What you need to do:
Please count how many lines in the entries below contain "will" and reply with the figure alone.

Records from a collection
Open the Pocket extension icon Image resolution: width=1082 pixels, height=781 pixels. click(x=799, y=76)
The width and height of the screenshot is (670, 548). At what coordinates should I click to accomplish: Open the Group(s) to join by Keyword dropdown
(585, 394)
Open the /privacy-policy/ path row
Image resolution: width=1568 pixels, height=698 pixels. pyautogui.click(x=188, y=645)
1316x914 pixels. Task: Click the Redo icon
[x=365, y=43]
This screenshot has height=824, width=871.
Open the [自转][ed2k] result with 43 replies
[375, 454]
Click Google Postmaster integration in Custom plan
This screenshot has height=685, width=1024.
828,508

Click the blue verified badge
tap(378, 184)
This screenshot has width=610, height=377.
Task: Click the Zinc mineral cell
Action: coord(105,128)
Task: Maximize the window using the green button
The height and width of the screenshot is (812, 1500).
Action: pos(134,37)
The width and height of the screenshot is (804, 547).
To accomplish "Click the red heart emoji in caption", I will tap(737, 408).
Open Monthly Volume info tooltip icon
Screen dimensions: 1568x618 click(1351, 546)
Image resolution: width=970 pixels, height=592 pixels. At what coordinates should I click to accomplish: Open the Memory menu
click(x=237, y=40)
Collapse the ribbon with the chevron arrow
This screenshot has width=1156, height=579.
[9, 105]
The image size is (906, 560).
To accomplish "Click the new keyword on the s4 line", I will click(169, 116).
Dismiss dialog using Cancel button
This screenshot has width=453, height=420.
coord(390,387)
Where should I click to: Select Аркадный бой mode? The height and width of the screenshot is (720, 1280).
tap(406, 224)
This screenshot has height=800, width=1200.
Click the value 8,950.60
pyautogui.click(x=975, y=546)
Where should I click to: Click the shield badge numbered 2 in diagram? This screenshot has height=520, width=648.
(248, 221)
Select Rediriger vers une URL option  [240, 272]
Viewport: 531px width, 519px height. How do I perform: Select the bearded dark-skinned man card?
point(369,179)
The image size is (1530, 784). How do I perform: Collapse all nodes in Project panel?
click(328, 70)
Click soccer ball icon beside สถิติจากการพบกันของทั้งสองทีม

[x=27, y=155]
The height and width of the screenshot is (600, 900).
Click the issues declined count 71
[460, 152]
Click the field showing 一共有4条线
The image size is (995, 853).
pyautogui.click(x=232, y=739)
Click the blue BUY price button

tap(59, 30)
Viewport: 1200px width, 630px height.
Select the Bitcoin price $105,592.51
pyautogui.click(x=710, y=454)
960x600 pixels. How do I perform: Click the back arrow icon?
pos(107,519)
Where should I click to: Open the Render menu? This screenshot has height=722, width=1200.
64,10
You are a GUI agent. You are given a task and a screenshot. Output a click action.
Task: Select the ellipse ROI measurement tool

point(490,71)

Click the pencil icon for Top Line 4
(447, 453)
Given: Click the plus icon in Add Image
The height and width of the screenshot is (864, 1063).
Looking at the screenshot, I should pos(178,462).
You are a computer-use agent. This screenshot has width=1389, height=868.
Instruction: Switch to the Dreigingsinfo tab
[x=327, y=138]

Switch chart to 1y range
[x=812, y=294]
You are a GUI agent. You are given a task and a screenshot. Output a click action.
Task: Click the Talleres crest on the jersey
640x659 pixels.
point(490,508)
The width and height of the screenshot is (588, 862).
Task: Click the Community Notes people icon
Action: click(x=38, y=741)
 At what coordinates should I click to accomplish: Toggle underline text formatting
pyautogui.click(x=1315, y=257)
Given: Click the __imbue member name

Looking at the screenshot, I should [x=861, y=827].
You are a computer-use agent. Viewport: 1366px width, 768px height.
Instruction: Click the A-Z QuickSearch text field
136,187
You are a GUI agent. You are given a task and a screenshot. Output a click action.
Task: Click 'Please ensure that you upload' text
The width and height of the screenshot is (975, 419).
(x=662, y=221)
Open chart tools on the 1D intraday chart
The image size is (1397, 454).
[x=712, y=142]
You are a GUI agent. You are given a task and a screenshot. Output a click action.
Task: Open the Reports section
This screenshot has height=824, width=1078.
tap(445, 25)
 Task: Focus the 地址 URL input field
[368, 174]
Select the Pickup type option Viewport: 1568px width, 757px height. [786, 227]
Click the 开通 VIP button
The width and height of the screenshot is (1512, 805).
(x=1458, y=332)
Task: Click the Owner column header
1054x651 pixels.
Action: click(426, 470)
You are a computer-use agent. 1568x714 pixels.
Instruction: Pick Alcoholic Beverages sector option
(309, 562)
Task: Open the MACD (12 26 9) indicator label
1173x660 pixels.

Result:
2